Wiersze do zadania »
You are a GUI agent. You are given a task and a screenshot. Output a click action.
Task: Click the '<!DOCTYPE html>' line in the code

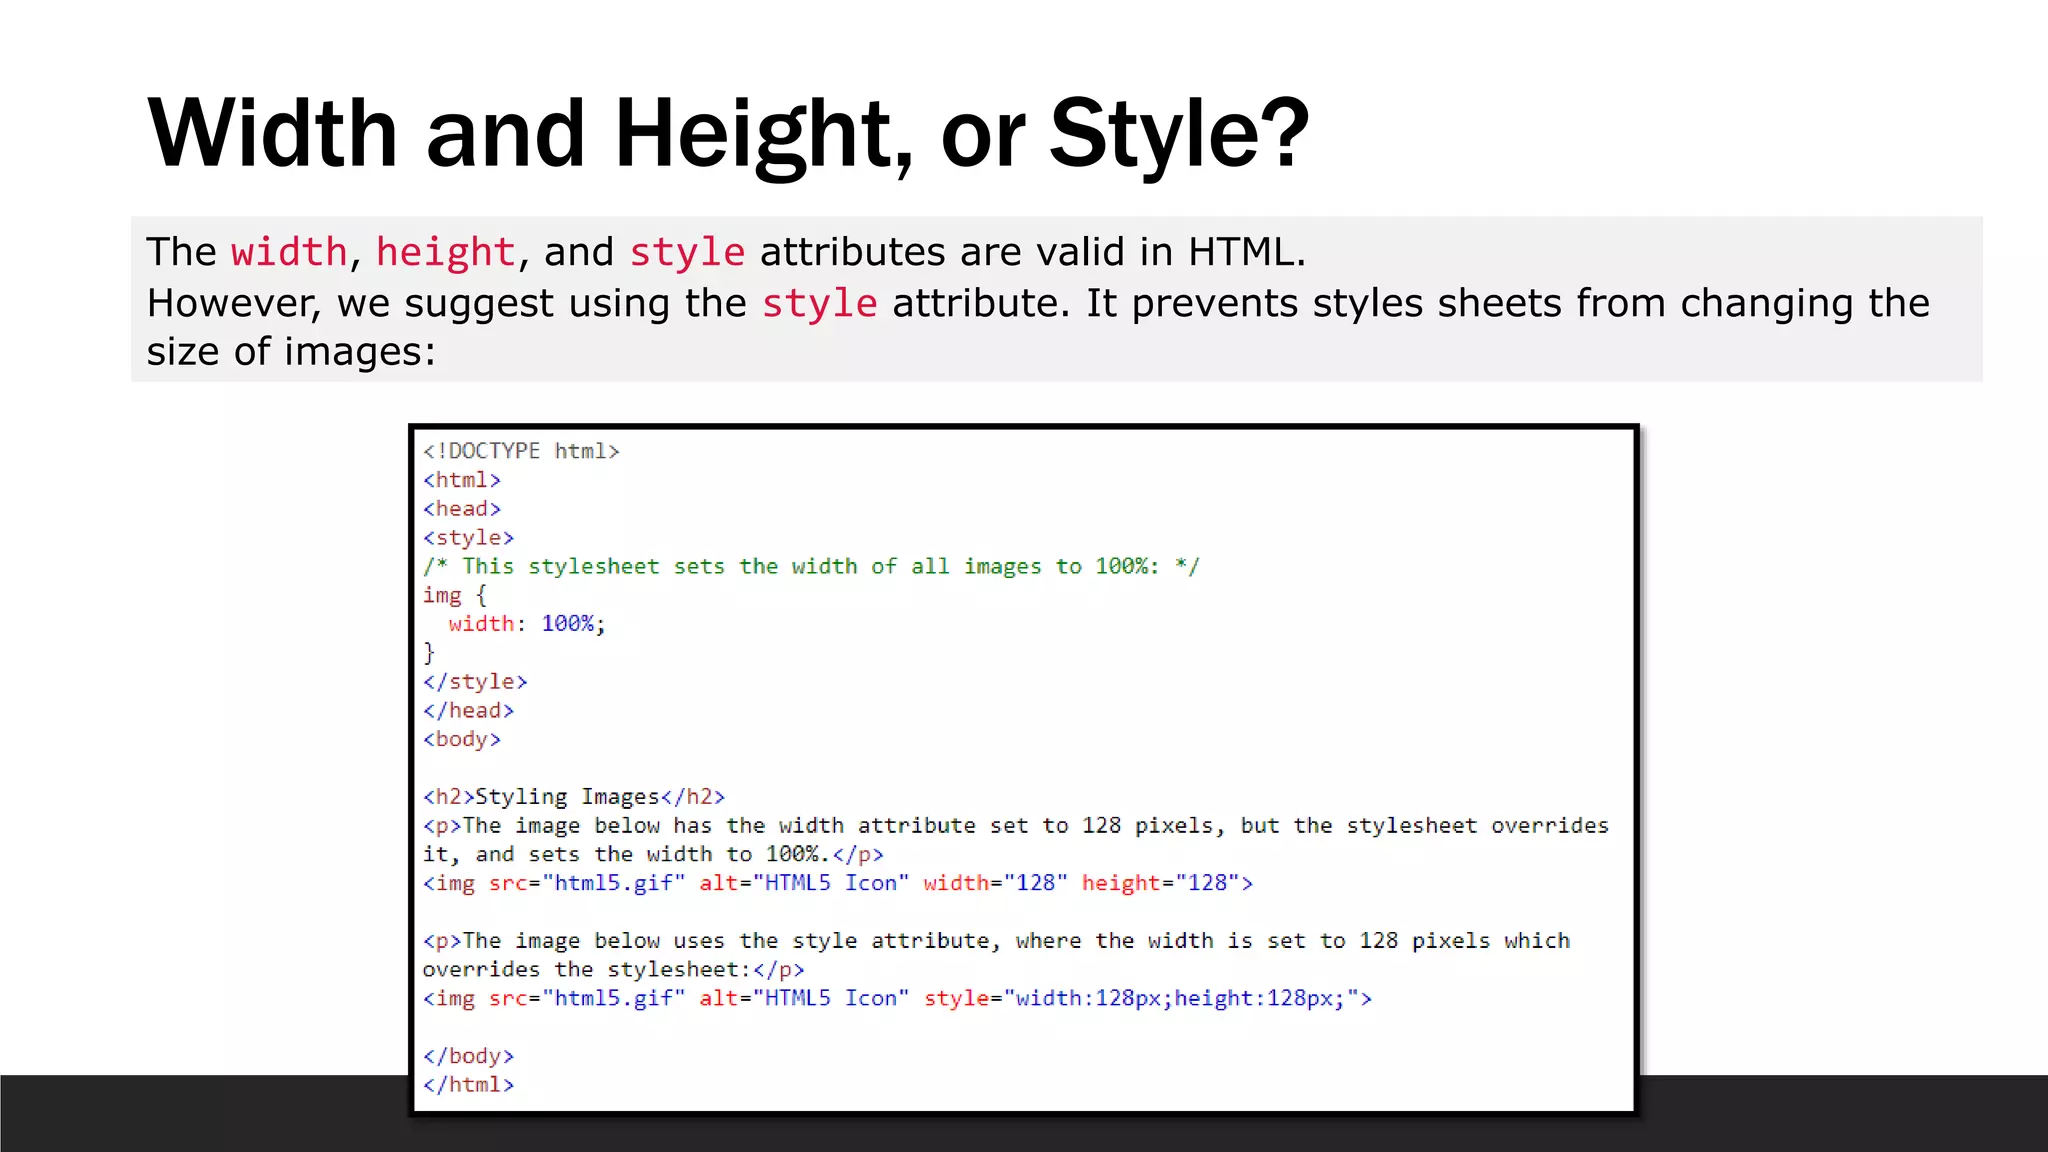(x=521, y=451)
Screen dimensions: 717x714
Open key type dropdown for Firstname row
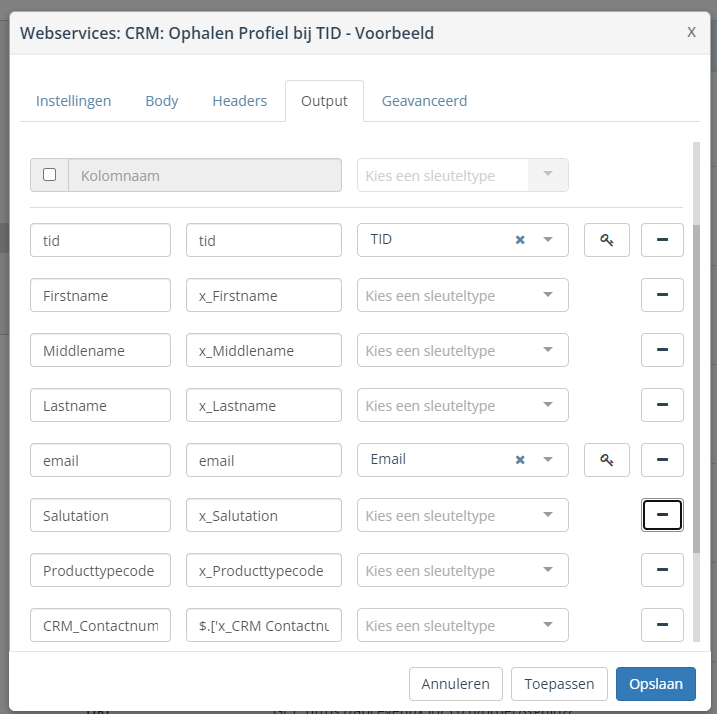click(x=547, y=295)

Krótkie zadanie »
Przerób wszystkie powyższe wiersze na tabelę Markdown z kolumnami „Numer” i „Treść”, pomijając puste wiersze. Obrazków nie umieszczaj w odpowiedzi.

Rozwiązanie zadania »
| Numer | Treść |
|---|---|
| 1 | You are a GUI agent. You are given a task and a screenshot. Output a click action. |
| 2 | Task: Click the '<!DOCTYPE html>' line in the code |
| 3 | (x=521, y=451) |
| 4 | Screen dimensions: 717x714 |
| 5 | Open key type dropdown for Firstname row |
| 6 | click(x=547, y=295) |